In the material below, swap every "Instruction" for "Command" and change nothing else. Leave the pictures out of your answer.

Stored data
##############################

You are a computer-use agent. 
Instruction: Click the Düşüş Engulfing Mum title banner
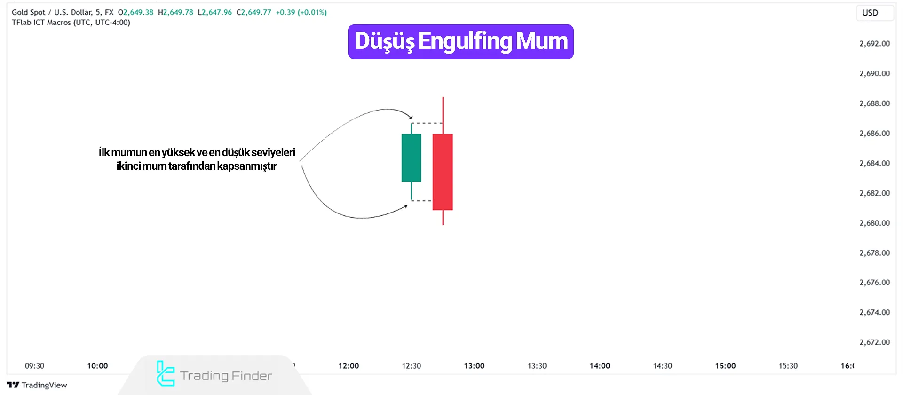coord(460,41)
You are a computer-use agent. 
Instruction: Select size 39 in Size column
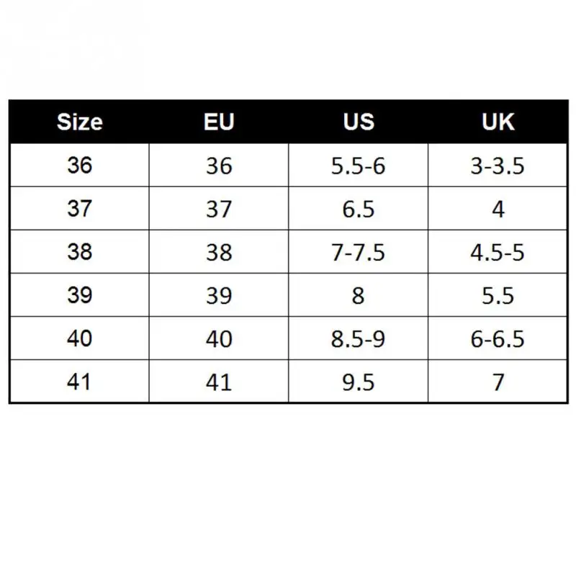80,295
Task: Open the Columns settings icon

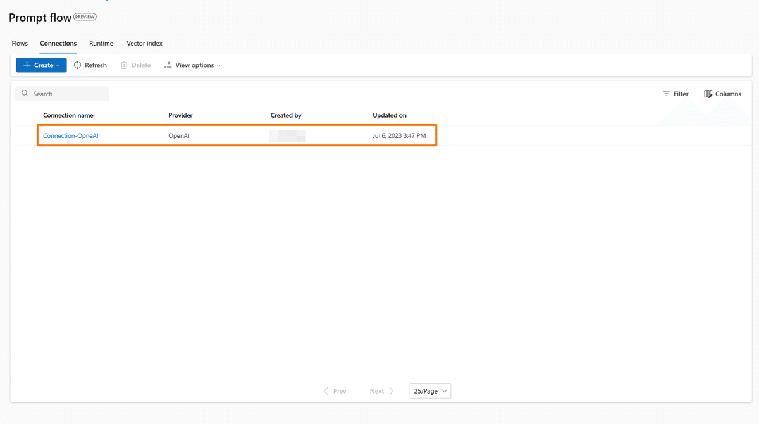Action: coord(708,94)
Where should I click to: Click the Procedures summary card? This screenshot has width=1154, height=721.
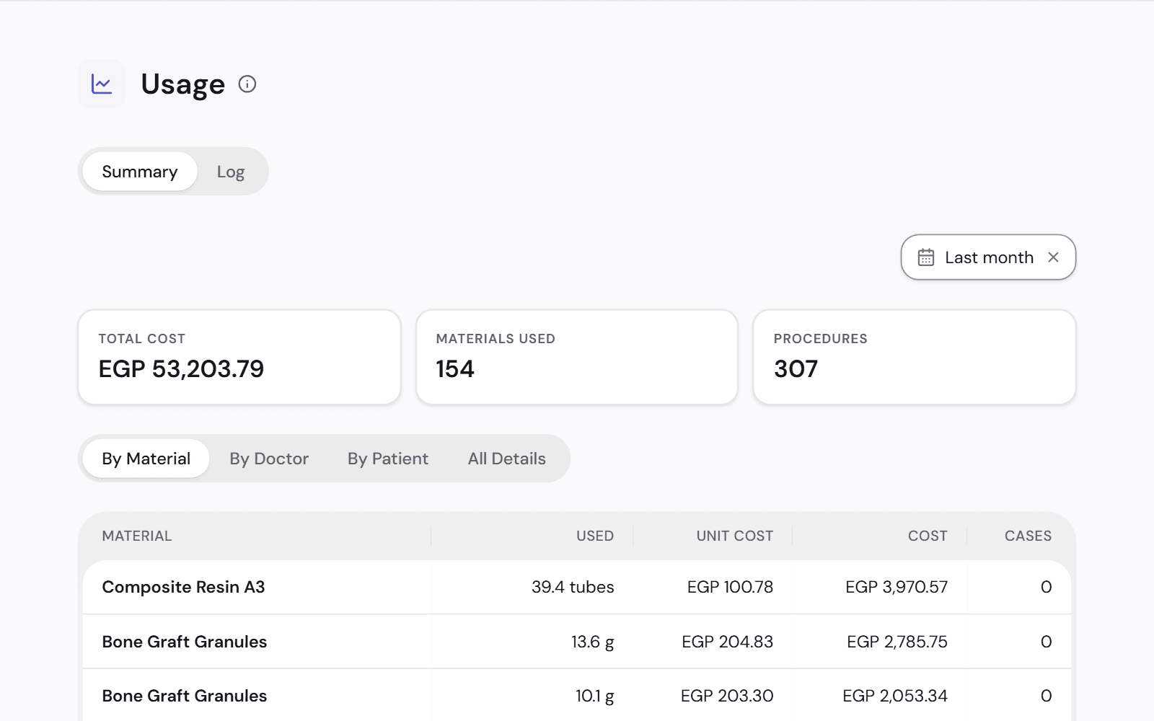click(x=915, y=357)
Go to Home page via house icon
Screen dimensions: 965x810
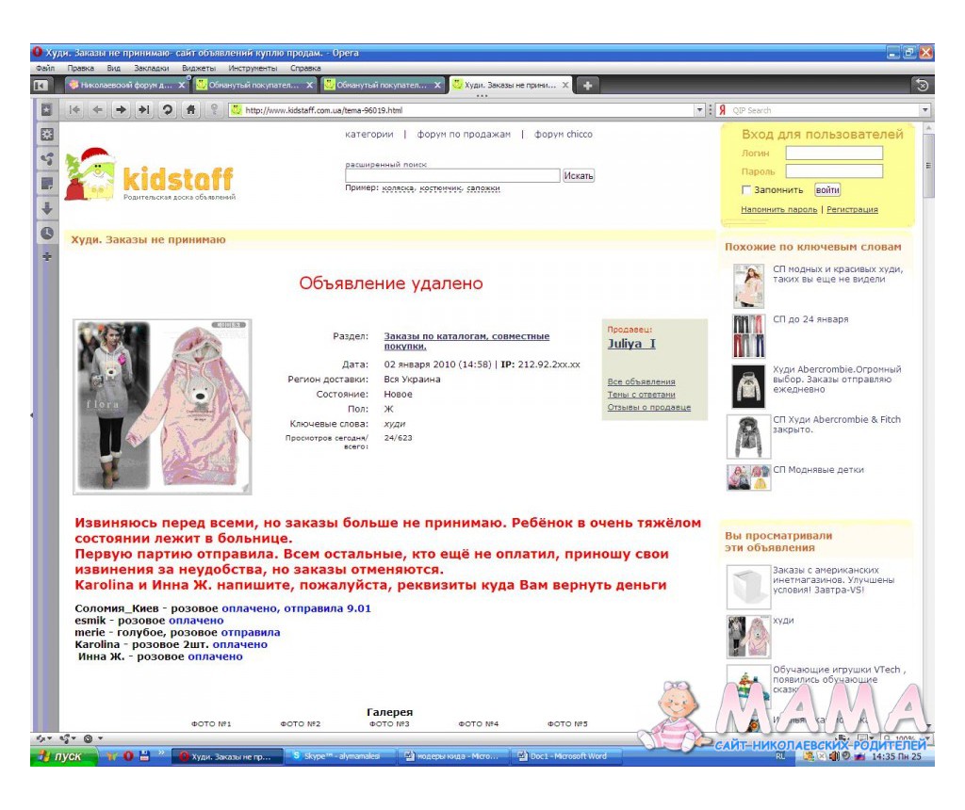click(190, 110)
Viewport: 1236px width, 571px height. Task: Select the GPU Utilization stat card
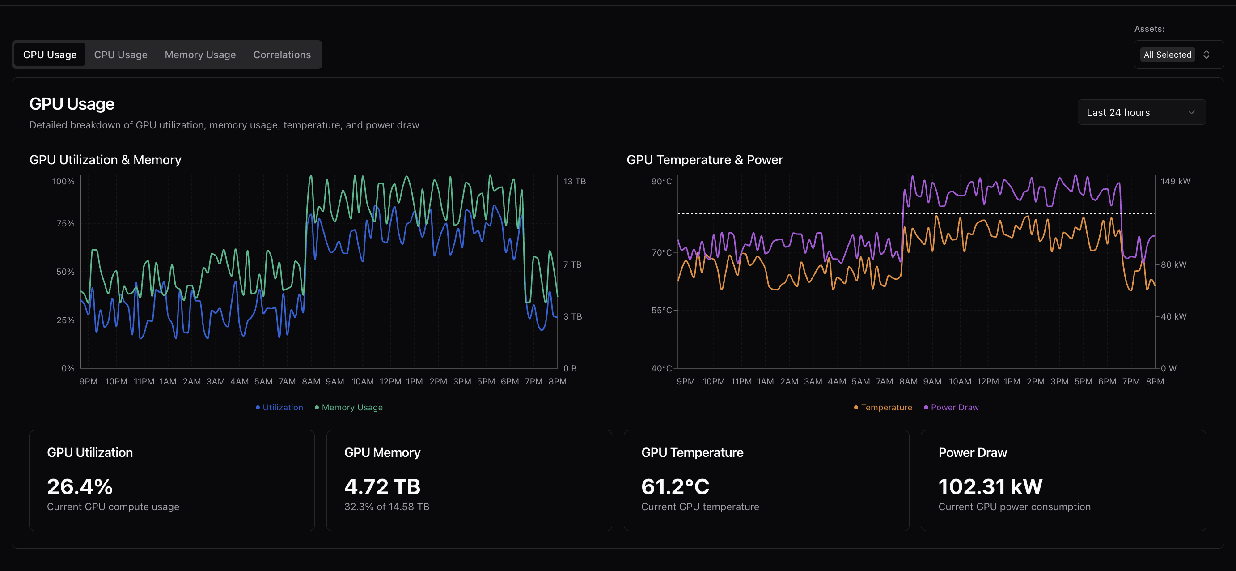tap(172, 480)
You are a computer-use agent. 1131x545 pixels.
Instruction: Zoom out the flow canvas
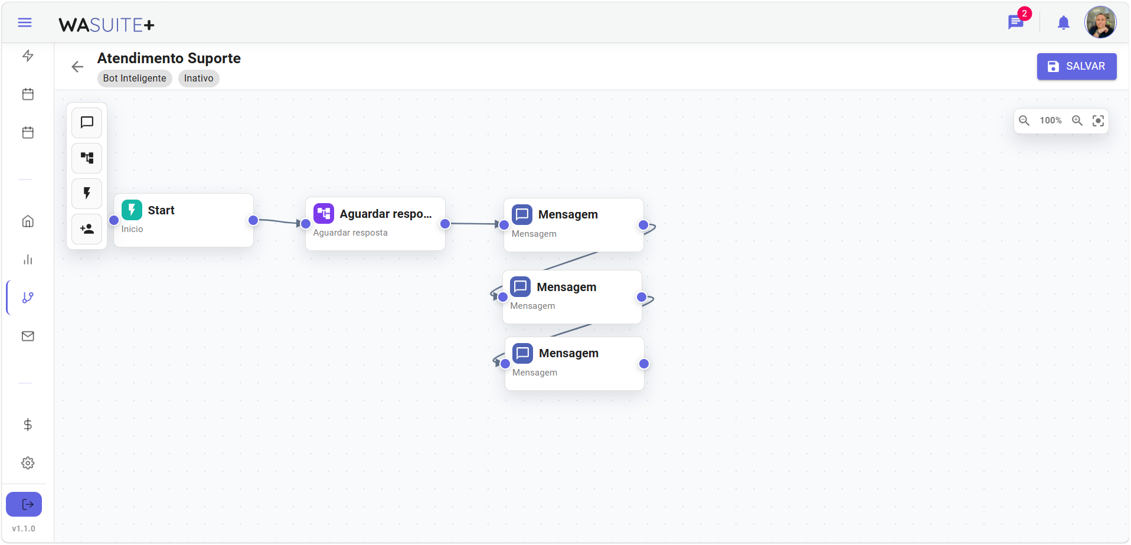1024,120
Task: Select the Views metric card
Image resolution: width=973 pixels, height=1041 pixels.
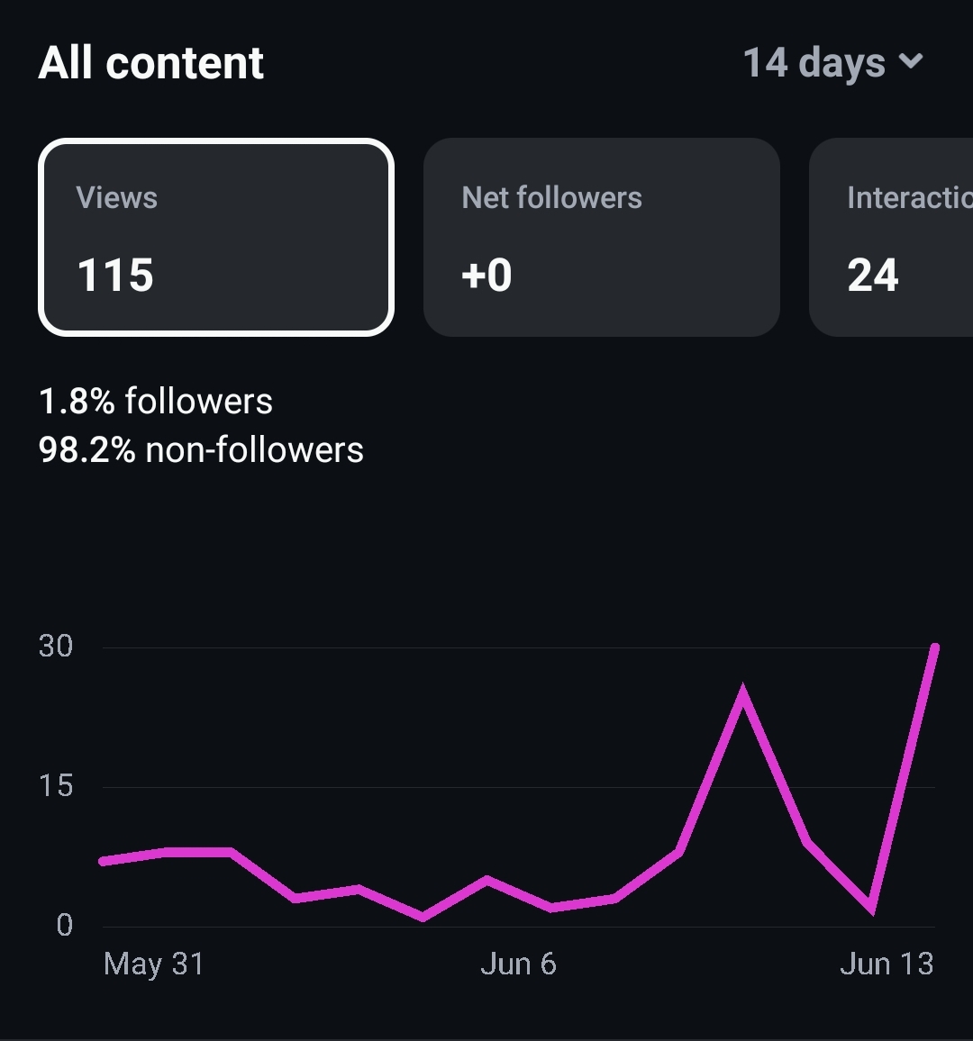Action: (x=216, y=238)
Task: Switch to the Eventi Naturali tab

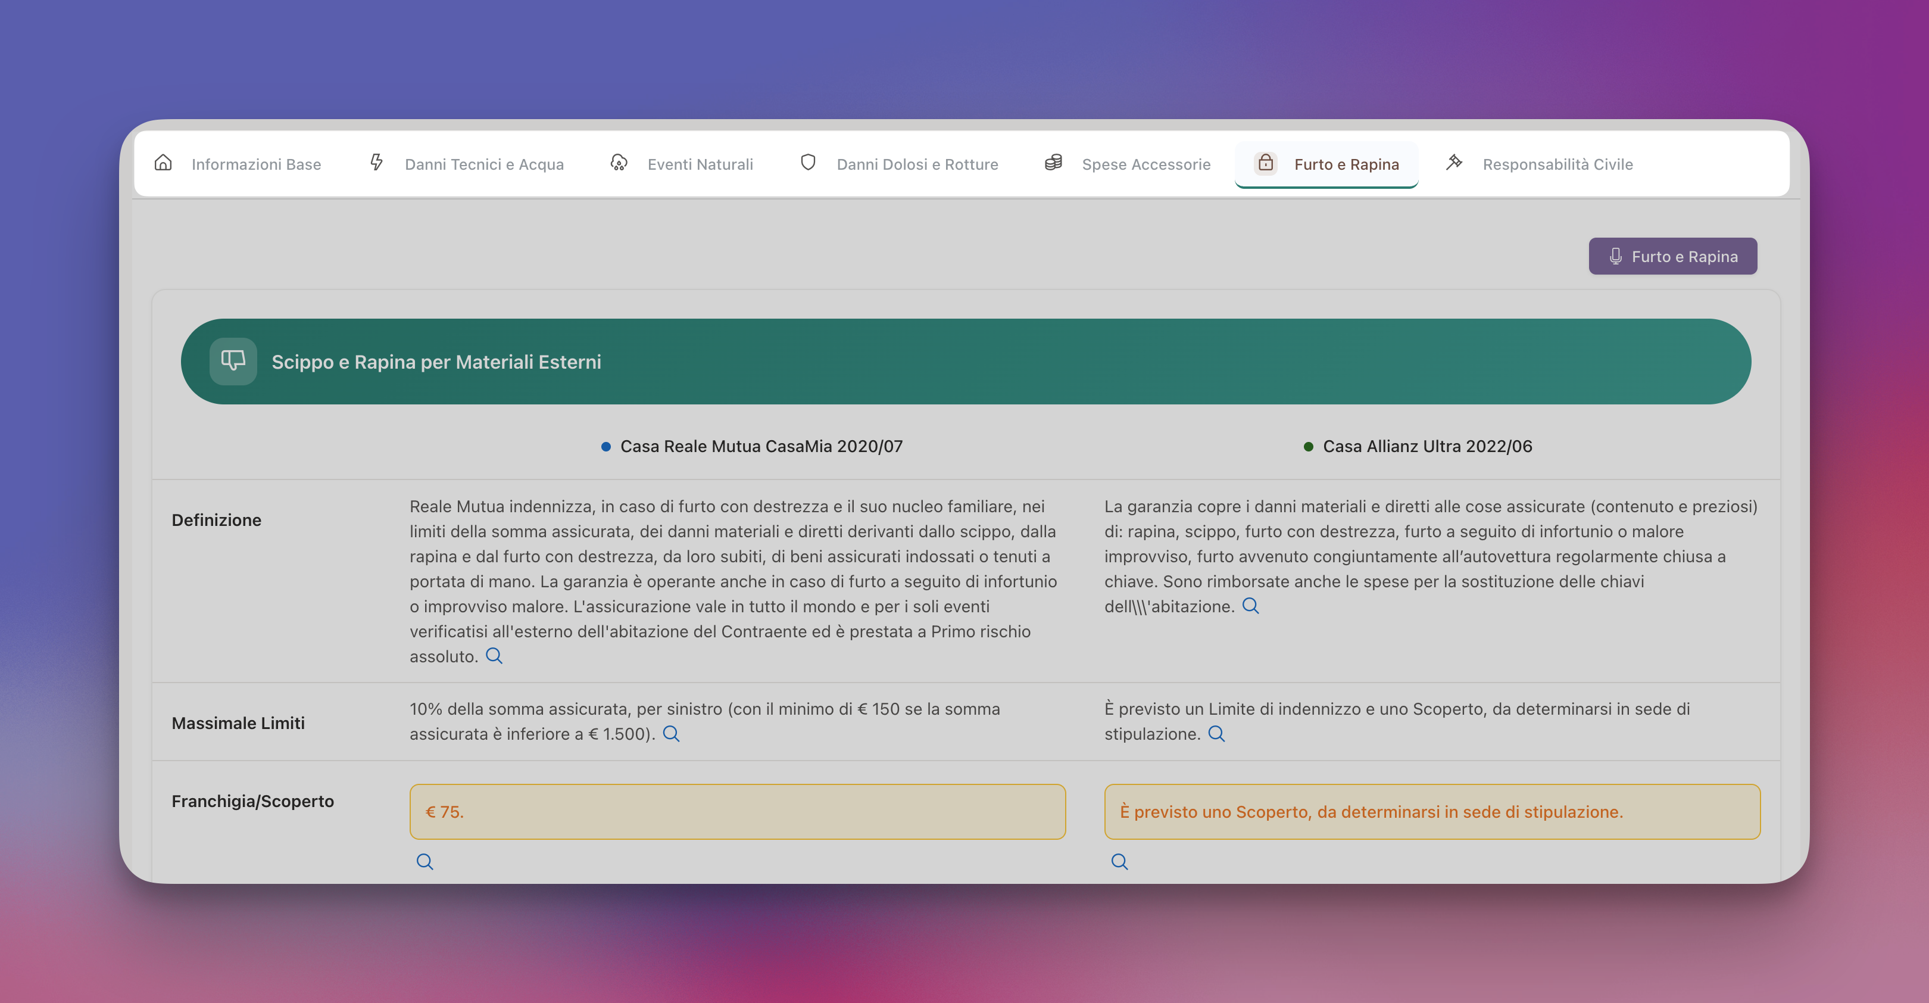Action: 699,164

##############################

**RESPONSE TO THE TASK:**
You are a computer-use agent. 
Command: Click the Düşüş Engulfing Mum title banner
coord(460,41)
You are a computer-use agent. 
Command: Select size 39 in Size column
80,295
Task: Open the Columns settings icon

Action: coord(708,94)
Where should I click to: Click the Procedures summary card? This screenshot has width=1154, height=721.
click(x=915, y=357)
Go to Home page via house icon
Screen dimensions: 965x810
click(190, 110)
Viewport: 1236px width, 571px height. Task: Select the GPU Utilization stat card
tap(172, 480)
You are a computer-use agent. 1131x545 pixels.
Command: Zoom out the flow canvas
1024,120
Task: Select the Views metric card
Image resolution: width=973 pixels, height=1041 pixels.
Action: (x=216, y=238)
Task: Switch to the Eventi Naturali tab

Action: 699,164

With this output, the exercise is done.